- [Given task] Which lines in the records below contain the word "screenshot"? Show each of those lines in full.

- [Material]
_ _ _ _ _
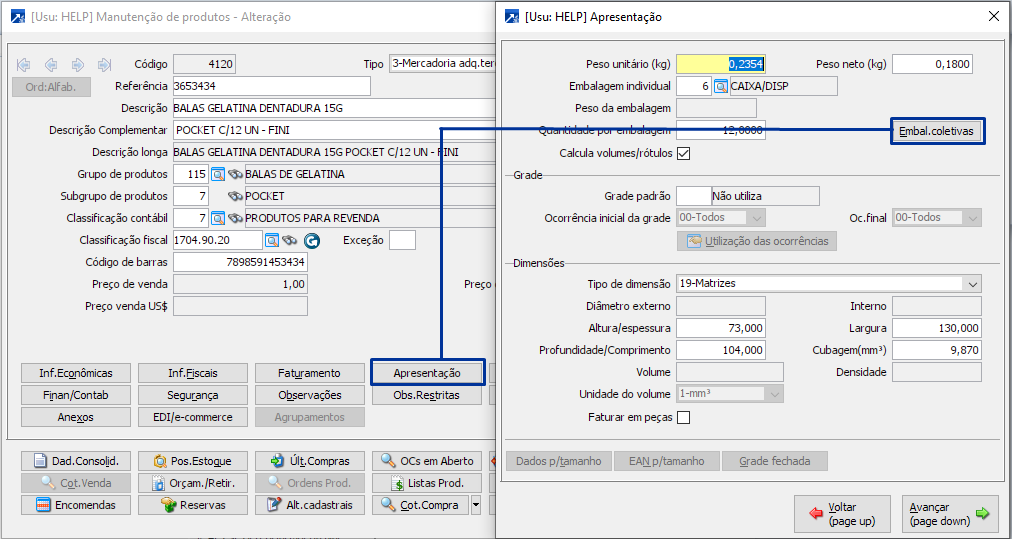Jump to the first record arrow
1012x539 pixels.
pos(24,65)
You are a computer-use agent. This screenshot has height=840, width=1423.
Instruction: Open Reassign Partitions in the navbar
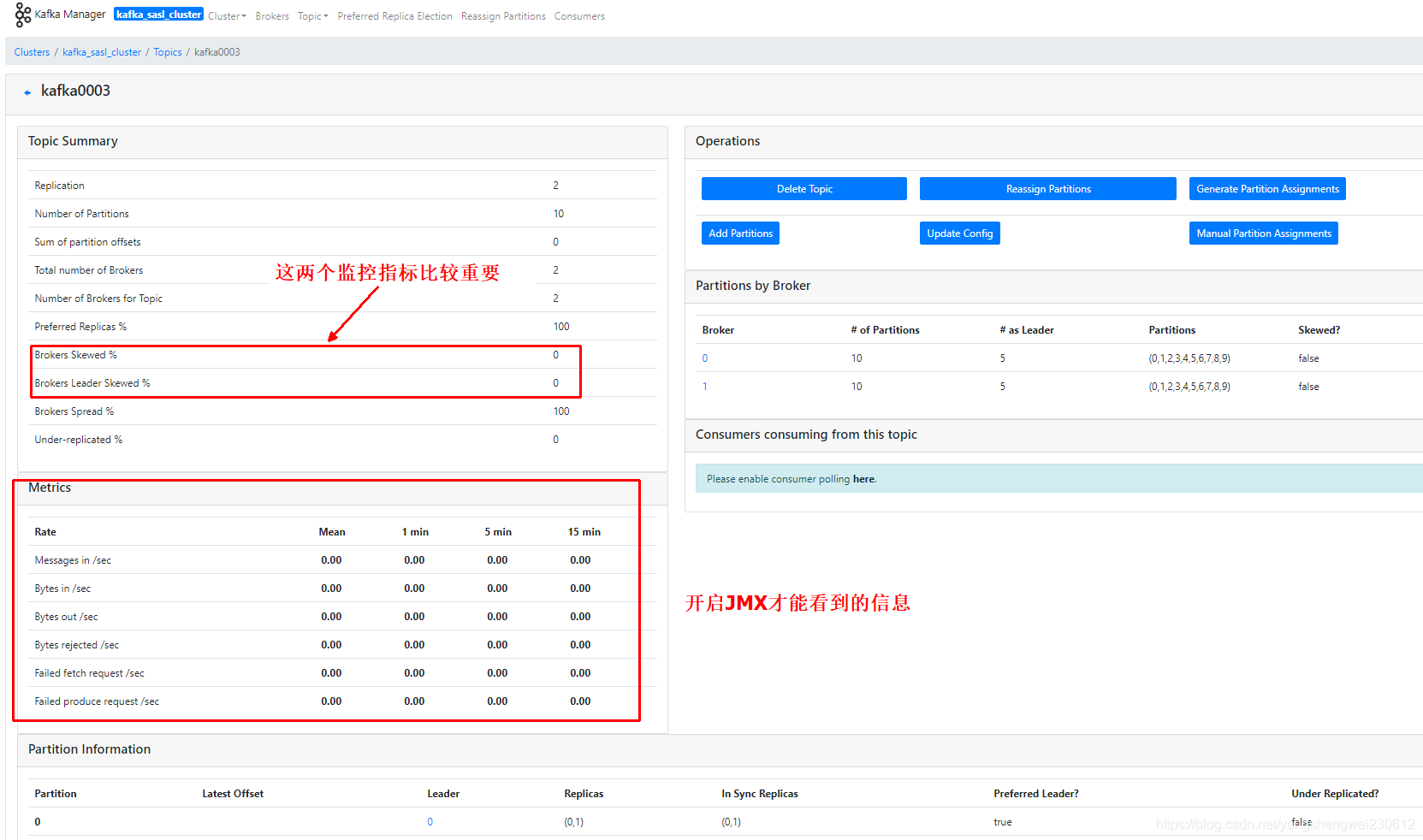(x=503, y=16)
_ _ _ _ _
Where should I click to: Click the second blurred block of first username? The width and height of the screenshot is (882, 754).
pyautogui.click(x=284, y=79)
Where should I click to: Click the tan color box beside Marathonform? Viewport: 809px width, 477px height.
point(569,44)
_ _ _ _ _
- [Task output]
You are a computer-use agent. This screenshot has height=840, width=1423.
Where should I click to: Click the second blurred block of first username? The width and height of the screenshot is (882, 754).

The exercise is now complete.